So it turns out the Knicks were not kidding when they warned us that this triangle offense stuff would take some getting used to -- as we saw in their disjointed preseason-opening loss to the Celtics on Wednesday night.
But the players are not the only ones in need of a crash course in the philosophy of Phil.
Enter director/Knicks fan Spike Lee, whom MSG Network commissioned to explain the concept to those of us who always have figured it was more about having Michael Jordan or Kobe Bryant in uniform than about X's and O's.
The result is "What is the Triangle Offense?

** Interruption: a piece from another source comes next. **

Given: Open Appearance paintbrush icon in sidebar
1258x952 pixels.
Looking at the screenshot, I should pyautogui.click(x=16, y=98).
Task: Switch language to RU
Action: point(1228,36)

A Spike Lee Orange and Blue Skies Joint," a documentary premiering Oct. 24 that will attempt to break down the strategy in one hour, including commercials.
The director said he got a call out of the blue from MSG asking him to take on the project. He couldn't resist.
"They said, 'We know Knick fans are the most knowledgeable basketball fans in the world,' which I agree with, 'but this triangle, it needs to be explained,' " Lee said at an event Monday to promote MSG's winter sports programming. "So to the best of my abilities, I've tried to make that possible."
Lee chuckled. Did that mean doing so presented a challenge?
"Oh, yeah, because it's not something you're going to pick up overnight, and I think that you'll see this when the season starts," he said. "No one is saying Derek Fisher or Phil [Jackson] is going to snap a finger and they're going to be rolling. So it's going to take some time. But once it gets in, we're going to be rolling."
Lee was given extensive access to the training facility for three days as Fisher and assistant coaches Kurt Rambis and Jim Cleamons had players run through sets and schooled the director in the nooks and crannies of the triangle.
He delivered the first cut of the program Monday. Does he like how it turned out? "I like it," he said. "We'll see what the people at MSG say."
The trick was making sure to add some fun to make the educational medicine go down more easily.
"There are a lot of laughs, a lot of entertainment," Lee said. "We knew we had to make it entertaining at the same time [as informative]."
In addition to Jackson, Fisher and current players, the show will include interviews with the likes of Walt Frazier, Earl Monroe, Bill Bradley, John Starks, Larry Johnson and Allan Houston.
Jackson jokingly told The Wall Street Journal last week that he hopes Lee's fan-friendly tutorial does not do too good a job teaching Knicks opponents the system.
"The less they know, the better off we are," he said.
This is not Lee's first foray into basketball nonfiction. His 2009 documentary for ESPN, "Kobe Doin' Work," focused 30 cameras on Bryant during a 2008 Lakers game.
"That was a whole different animal," he said. "That was a game."
This time we're talking about practice. Not a game, but practice. And as Allen Iverson once taught us, that can be much less interesting. But it's important, right?
Lee rejected the notion that the system's success is more about having good players than about the system itself.
"Phil Jackson says it's the system," he said. "Yes, you have to have the players for it, but the whole concept is team comes first."
Speaking of which, does he think Carmelo Anthony will buy in?
"Why would he re-sign if he didn't buy in?" Lee said. "It's not even about the money. In my opinion, if he didn't want to play the triangle, no matter how much they paid him, he wasn't going to do it. He'd have gone to Chicago."